Bald danach trennte sich meine Freundin von mir, um eine Beziehung mit einem Redakteur des Bayerischen Rundfunks anzufangen.

bangen
28.02.2003, 20:26
Sehr wahr, Genscher ist ein Arm um die Schulter Leger und Tätschler.

Klede
28.02.2003, 20:30
George Duck, auch das ist wieder schoen. Ich musste nicht so lachen wie beim Jauch, aber egal. Petra Schürmann geriet doch waehrend des Golfkrieges in die Schlagzeilen, weil sie, als sie das Programm ansagte, irgendeine Fantasieuniform trug. Empoerte Lehrer riefen daraufhin beim Sender an, wenn ich mich recht erinnere.

Herr Weber
28.02.2003, 21:37
Ich musste dieses Mal noch mehr lachen als bei Jauch. Ich muss gestehen, laut gelacht zu haben. Und zwar mehrfach. Ich verlange, dass Herr Duck ab sofort jeden Tag eine Geschichte niederschreibt. Ich glaube, er hat noch einiges auf Lager.

Der Admiral
01.03.2003, 04:27
Ich verlange das auch.

Klingeltonk
01.03.2003, 08:29
Potztausend, Herr Duck!

Petra Schürmann gehörte doch auch zum Rateteam von Was bin ich. Wenn ich mich nicht ganz irre, besetzte sie den rechten Flügel. Beim Beruferaten war sie ganz schlecht, und Guido mußte es immer rausreißen, wenn sie sich bei 8 Fünfern schon wieder verfragt hatte. Nur beim Prominentenraten war sie ganz gut, das Worldluder.

PeterLu
01.03.2003, 12:30
Blühende Landschaften, und das ganz ohne Giesskanne! Pauschalhaderer schreiben einfach die besten Geschichten, so ist es wohl.

windstad
02.03.2003, 17:38
Petra Schuermann bei "Was bin ich" ?
Das war doch wohl Marianne Koch, nicht wahr.

Klingeltonk
03.03.2003, 08:02
Da haben Sie natürlich recht. Mein altes Marianne Koch - Petra Schürmann - Problem. Ich hab dann noch ein Kirk Douglas - Burt Lancaster - Problem, aber die saßen ja nicht bei Wasbinich.

rupertjahn
04.11.2003, 15:57
Herzlichen Glückwunsch zum Geburtstag, George Duck.

lost in translation
13.02.2006, 17:29
Haetten sowohl Petra Schuermann und Marianne Koch bei "Was bin ich" mitgeraten, waere das wohl nicht gut gegangen - hatte denn nicht Petra Marianne den Ehemann ausgespannt ?

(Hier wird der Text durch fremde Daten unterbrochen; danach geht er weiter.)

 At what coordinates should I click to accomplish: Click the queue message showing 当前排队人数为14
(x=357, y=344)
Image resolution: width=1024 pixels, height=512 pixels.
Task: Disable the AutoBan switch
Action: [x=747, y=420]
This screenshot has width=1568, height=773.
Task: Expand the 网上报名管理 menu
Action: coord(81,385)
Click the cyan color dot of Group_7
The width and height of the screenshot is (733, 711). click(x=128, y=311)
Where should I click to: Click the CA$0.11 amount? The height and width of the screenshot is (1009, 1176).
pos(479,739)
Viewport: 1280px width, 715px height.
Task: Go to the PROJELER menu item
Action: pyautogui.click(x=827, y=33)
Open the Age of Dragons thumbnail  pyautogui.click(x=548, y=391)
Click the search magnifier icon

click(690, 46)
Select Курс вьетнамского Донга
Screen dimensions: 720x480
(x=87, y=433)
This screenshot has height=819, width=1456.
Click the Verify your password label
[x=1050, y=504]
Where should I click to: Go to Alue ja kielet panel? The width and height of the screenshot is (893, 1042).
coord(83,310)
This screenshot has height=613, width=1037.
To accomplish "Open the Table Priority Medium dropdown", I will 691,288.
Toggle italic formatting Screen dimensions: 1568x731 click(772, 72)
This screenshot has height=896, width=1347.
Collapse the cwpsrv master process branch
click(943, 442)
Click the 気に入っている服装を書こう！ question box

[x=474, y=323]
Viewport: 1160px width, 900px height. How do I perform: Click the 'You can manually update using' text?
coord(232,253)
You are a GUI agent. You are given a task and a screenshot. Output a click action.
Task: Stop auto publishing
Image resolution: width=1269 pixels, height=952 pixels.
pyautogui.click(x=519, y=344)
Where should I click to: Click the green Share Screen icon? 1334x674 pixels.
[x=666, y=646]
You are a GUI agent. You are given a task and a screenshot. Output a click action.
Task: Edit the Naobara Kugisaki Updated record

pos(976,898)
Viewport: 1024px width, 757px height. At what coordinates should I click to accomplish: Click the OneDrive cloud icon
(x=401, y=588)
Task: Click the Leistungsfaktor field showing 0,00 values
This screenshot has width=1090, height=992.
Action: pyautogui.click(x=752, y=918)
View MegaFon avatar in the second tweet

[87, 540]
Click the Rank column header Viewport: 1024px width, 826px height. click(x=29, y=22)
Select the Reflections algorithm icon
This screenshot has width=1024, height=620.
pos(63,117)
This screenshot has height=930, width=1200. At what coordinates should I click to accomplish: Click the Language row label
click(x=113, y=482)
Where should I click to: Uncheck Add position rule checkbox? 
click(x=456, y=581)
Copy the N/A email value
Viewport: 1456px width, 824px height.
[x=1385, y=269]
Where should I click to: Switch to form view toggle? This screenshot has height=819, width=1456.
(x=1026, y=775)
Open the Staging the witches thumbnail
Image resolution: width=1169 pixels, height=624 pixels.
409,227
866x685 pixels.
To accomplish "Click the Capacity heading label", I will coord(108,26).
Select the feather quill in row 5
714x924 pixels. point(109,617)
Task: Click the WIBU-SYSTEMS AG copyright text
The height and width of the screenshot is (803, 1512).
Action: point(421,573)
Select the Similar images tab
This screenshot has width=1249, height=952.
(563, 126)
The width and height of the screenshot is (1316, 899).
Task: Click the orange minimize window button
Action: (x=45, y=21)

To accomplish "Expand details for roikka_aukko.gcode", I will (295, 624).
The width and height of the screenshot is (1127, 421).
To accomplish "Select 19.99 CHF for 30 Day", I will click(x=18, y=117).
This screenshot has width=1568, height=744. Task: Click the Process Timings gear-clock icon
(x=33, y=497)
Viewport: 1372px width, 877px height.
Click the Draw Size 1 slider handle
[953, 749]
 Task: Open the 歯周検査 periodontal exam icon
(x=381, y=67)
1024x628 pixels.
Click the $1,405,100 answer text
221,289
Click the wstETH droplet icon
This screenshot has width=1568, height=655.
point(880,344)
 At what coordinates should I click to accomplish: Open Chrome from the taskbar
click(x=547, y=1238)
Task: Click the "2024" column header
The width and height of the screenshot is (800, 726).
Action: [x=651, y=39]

In diesem Zusammenhang faellt mir natuerlich ein, dass ich Anfang der 90er Jahre mal Hans Sachs, den ratenden Staatsanwalt aus "Was bin ich" in der Nuernberger Nordstadt im Lidl Markt getroffen habe (nun ja, er stand vor mir an der Kasse). So mit Fliege und Anzug - ganz genau wie er immer auf dem Fernsehschirm erschien. Der Annett und dem Guido dagegen bin ich nie begegnet.